We need not decide that question. As framed, the appellant’s argument boils down to a complaint that the sentencing court should have departed sua sponte. We confronted just such an argument, in a nearly identical posture, in United States v. Rodríguez-Castillo, 350 F.3d 1 (1st Cir.2003). There, we discussed the possibility of waiver but assumed instead, favorably to the appellant, that the failure to raise the argument was merely a forfeiture. Id. at 5-6. Thus, we afforded review for plain error. Id. at 6. We follow that lead and apply the plain-error standard here.

To satisfy this standard, the appellant must show: “(1) that an error occurred (2) which was clear or obvious and which not only (3) affected the defendant’s substantial rights, but also (4) seriously impaired the fairness, integrity, or public reputation of judicial proceedings.” United States v. Duarte, 246 F.3d 56, 60 (1st Cir.2001). This standard is not appellant-friendly. “A party who aspires to demonstrate plain error faces a steep uphill climb.” United States v. Jiménez, 512 F.3d 1, 3 (1st Cir.2007).

The appellant’s case fails to clear any of the four hurdles that collectively comprise the plain-error standard. Because an appellant must satisfy all four of the prescribed elements to establish plain error, Duarte, 246 F.3d at 60, it suffices for present purposes to discuss only the first two elements (which typically are conjoined).

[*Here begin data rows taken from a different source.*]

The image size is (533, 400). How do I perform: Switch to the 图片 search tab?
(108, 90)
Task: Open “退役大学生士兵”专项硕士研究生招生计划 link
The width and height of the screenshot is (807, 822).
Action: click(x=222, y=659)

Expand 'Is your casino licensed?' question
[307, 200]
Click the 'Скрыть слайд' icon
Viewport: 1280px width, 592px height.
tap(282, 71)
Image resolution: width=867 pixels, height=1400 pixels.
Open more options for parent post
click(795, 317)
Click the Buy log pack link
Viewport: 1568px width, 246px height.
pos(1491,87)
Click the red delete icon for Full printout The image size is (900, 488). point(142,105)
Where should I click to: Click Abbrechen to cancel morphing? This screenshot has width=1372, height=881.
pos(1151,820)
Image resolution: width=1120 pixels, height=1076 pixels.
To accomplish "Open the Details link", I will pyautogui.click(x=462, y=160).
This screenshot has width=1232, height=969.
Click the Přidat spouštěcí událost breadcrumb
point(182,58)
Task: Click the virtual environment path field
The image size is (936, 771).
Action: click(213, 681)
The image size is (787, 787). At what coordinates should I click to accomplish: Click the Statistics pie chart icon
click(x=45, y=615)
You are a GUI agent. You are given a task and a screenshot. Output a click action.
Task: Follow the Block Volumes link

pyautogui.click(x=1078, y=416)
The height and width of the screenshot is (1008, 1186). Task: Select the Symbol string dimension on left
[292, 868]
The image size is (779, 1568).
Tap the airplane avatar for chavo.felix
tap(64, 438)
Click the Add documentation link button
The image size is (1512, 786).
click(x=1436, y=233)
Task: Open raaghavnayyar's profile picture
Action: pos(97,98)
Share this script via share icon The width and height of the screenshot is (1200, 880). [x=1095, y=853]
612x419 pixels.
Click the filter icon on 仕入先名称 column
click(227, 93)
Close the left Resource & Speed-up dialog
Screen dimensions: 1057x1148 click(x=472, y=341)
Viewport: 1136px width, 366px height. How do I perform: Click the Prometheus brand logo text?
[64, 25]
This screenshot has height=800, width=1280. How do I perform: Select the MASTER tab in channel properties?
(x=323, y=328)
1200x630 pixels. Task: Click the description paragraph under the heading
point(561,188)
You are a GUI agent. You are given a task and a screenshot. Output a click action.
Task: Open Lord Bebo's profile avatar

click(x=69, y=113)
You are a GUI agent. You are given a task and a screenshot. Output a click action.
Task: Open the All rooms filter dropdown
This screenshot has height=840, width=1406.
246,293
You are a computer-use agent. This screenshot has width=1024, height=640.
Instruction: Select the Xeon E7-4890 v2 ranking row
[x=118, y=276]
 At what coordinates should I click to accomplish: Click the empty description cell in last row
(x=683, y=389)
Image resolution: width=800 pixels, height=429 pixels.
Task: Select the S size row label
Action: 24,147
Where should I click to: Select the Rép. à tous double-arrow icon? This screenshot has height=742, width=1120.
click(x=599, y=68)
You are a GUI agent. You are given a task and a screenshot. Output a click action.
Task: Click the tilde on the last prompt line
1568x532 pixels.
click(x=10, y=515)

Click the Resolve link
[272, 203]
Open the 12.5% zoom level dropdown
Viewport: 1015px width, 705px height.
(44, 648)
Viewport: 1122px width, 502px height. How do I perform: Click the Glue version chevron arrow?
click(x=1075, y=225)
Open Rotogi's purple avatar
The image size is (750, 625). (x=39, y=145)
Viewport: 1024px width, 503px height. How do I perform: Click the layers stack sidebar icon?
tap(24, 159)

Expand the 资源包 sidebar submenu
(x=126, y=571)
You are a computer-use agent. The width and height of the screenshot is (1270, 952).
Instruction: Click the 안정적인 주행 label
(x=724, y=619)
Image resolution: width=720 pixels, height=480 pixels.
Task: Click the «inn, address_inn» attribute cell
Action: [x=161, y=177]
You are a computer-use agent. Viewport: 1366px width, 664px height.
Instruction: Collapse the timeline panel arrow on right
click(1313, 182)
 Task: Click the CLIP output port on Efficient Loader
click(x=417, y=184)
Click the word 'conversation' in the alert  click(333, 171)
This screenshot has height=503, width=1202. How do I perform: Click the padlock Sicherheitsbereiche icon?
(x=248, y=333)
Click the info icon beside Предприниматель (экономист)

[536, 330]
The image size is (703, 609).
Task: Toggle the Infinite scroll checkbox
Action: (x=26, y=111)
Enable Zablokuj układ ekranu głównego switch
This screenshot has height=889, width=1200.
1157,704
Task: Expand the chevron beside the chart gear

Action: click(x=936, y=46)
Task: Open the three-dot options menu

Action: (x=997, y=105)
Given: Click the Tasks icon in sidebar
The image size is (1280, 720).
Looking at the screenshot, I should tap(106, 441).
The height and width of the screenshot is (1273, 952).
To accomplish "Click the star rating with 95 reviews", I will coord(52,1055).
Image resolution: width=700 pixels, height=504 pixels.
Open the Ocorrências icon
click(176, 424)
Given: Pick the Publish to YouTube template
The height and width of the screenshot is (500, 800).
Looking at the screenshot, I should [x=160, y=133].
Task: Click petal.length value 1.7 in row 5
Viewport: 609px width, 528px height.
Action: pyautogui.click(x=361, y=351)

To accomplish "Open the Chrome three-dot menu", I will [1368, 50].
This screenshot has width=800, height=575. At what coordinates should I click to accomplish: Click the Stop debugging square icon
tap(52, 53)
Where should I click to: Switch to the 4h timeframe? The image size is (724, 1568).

The record makes manifest that at no point during the disposition hearing did the sentencing court disregard or ignore evidence describing a diminished mental capacity or suggesting the appellant’s retardation. To the contrary, the court scrupulously considered the appellant’s personal characteristics as illuminated by the record, including his history of drug abuse. The court also weighed the appellant’s contention that his particular crime was atypical. Given that departures from a properly calculated GSR are discretionary, see, e.g., United States v. Quiñones-Medina, 553 F.3d 19, 24 (1st Cir.2009), we cannot find any error — let alone clear or obvious error — in the district court’s failure to depart sua sponte from the GSR. See Rodríguez-Castillo, 350 F.3d at 5-6. Accordingly, we reject the appellant’s claim of sentencing error.

We need go no further. For the reasons elucidated above, we affirm the judgment appealed from, without prejudice to the appellant’s right to raise claims of ineffective assistance of counsel in a separate proceeding brought pursuant to 28 U.S.C. § 2255.

Affirmed. 
      
      . This is in no way a finding on the merits but, rather, an acknowledgment that the appellant has limned a colorable claim.
     
      
      . The facts in the instant case are even stronger in favor of waiver than those in Rodríguez-Castillo. Here, the appellant's counsel affirmatively accepted the findings contained in the PSI Report.
     
      
      . We take no view on whether the appellant, as part of a claim of ineffective assistance of counsel in a subsequent section 2255 petition, may allege that trial counsel’s failure to raise diminished mental capacity as a ground for either a departure or a variance at sentencing constituted ineffective representation.